Cyber Primer - Learn by Doing

Modern organisations are able to reap a raft of benefits from today's agile interconnected world. That world brings new risks and users must understand their role in reducing those risks.

The Cyber Primer course aims to educate users about the vulnerabilities that they could introduce into the business and the cyber threats that they are subject to on a daily basis. Users will learn about the techniques threat actors employ, not as outsiders, but from the adversaries perspective. Users will learn about some of the tools and techniques that malicious actors employ against in a safe environment against real targets. Delegates will compromise machines using phishing email attacks, Experience first-hand the damage mobile malware can cause and learn how to react to social engineering attacks in an immersive way.

Prerequisites

There are no specific pre-requisites for this course. However a general understanding of development practices and a broad understanding of current threats would be desired. There are group exercises, and instructor led ‘hands-on’ labs within each module of this course. Delegates can observe the instructor demonstrations or engage fully with each hands-on lab, subject to experience.

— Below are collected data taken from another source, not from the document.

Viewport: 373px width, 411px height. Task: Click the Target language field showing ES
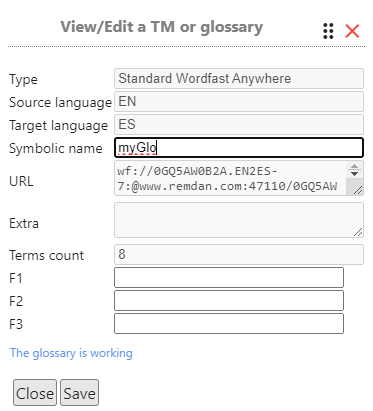click(239, 124)
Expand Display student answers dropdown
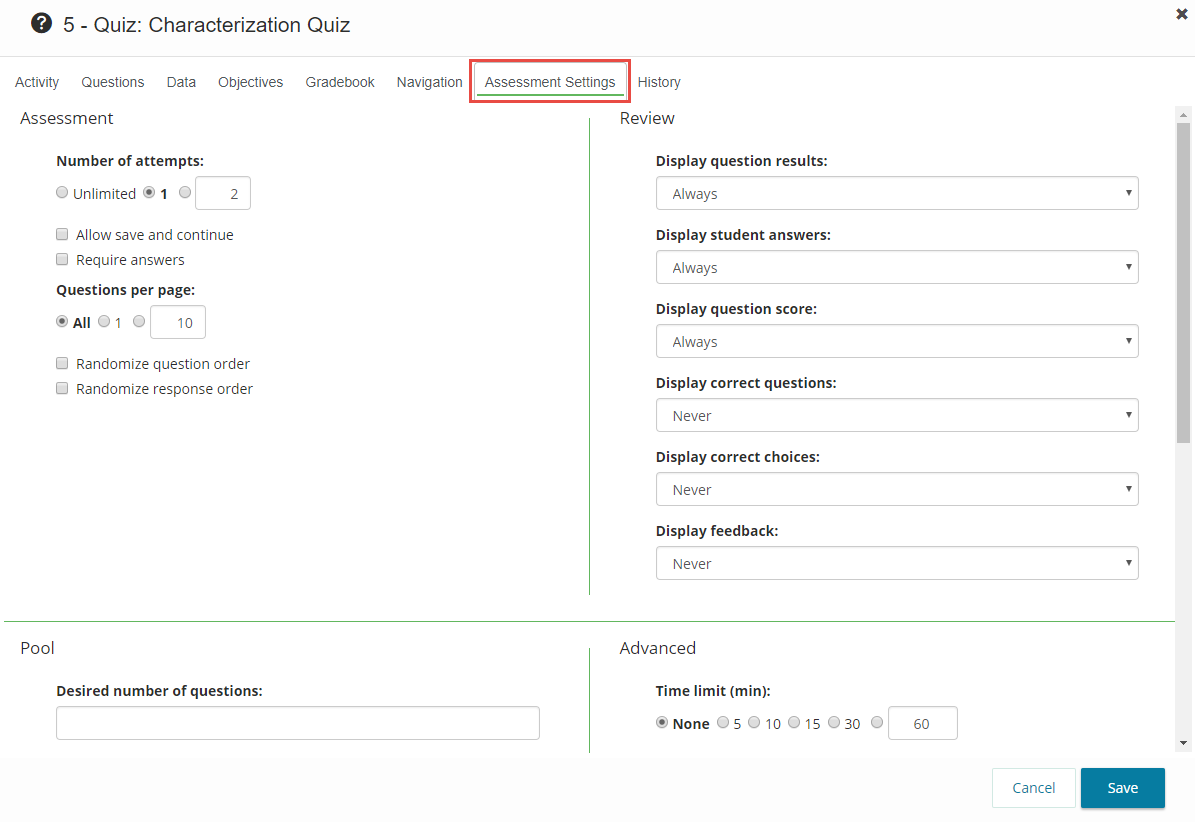The width and height of the screenshot is (1195, 822). [896, 268]
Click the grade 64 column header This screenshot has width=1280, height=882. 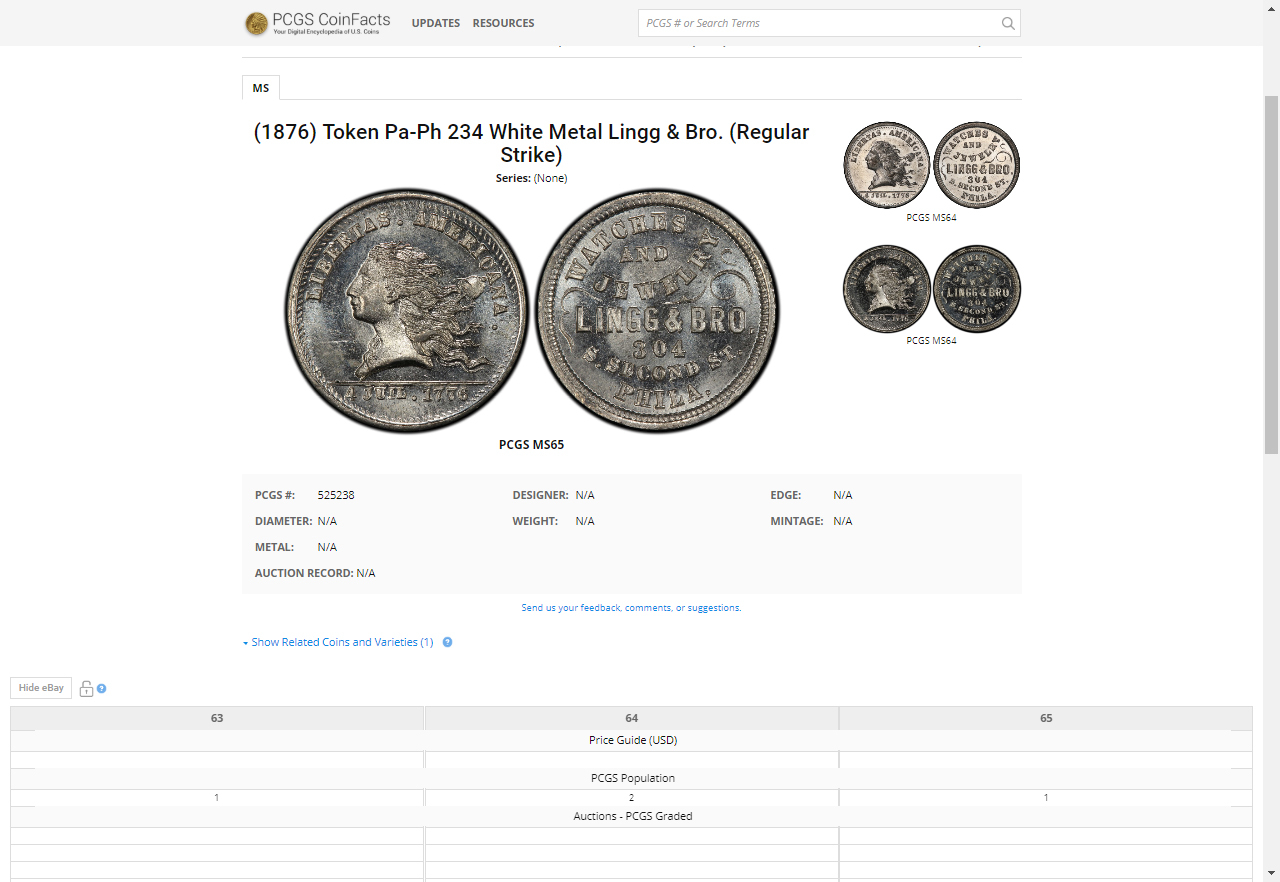click(x=631, y=718)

This course is suitable for individuals looking to understand more about cyber security ‘above the hygiene bar’, but is also a good introductory course for those from a non-technical background who need to understand more about the protection of corporate systems and data.

Learning Outcomes

At the end of this course you will be able to:

List the core factors when evaluating cyber risk
List the main categories of Cyber Threat Actor, Their motivations and methods to achieve their aims
Understand and apply the Cyber Kill Chain in order to understand and mitigate Cyber Risk
Practice the same Recon techniques that threat actors carry out while preparing for an attack and look at methods to mitigate this threat
Practice the same Weaponisation techniques that threat actors employ when they are preparing their exploits against Windows, Linux and Android devices
Understand reverse encoding and encryption techniques that is used to hide the true purpose of malware
Experience Social Engineering from the first person perspective

Course Outline

This course is instructor led with a heavy emphasis on practical lab elements which allow users of all levels to carry out cyber-attacks through ‘hands-on’ labs, competitive challenges, Interactive based quizzes.

Module 1 - Introduction to Cyber

This module aims to introduce the idea that their organisations can be reduced into an attack surface of three primary domains. We also introduce the concept of the Cyber Kill Chain which allows us to see breach as a series of events that each offer opportunity, as a business, to break that chain and prevent a breach.

This module also introduces the various threat actors that might target our information assets, their methods and motivations. We also look at how businesses can appraise cyber risk in a meaningful way that will allow the appropriate allocation of resources to mitigation.

Module 2 - Recon

In this module we will understand and use some of the same recon techniques and tools that threat actors will use in the initial stages of the attack. We will use Twitter geolocation to identify employees of your own organisation and map their movements over a week. We will also use Facebook to uncover information on our own profiles that we thought was private. We will also use Maltego, Nmap and Shodan to discover vast swathes of our own infrastructure and produce target maps and uncover vulnerabilities.

Module 3 - Weaponisation

In this module we will look at how threat actors can create a range of exploits for Windows, Linux and Android devices. We will also look at how these breaches establish command and control back to the attacker and how this traffic can be hard for our NIDS systems to spot unless we properly train them. We will also look at the ways malware can disguise its true purpose using encoding and encryption.

Module 4 - Delivery

In this module we will look at how MITM techniques can be used to undermine SSL/TLS in order to retrieve sensitive information. We will also look at how modern Mani in the Middle (MITM) tools can be used to inject, in real time, A backdoor into any downloaded executable that passes over the target network. We will also use network mapping tools to uncover and attack vulnerable services, Utilising information captured from one compromised service to allow us to attack another. We will also look at how SS7 can be abused to allow us to spoof text messages, An overlooked vector for social engineering attacks.

Module 4 – Social Engineering

This short module introduces the concept of social engineering and uses ‘first person engagement’ to allow you to experience a social engineering attack first hand and see the results of decisions you make.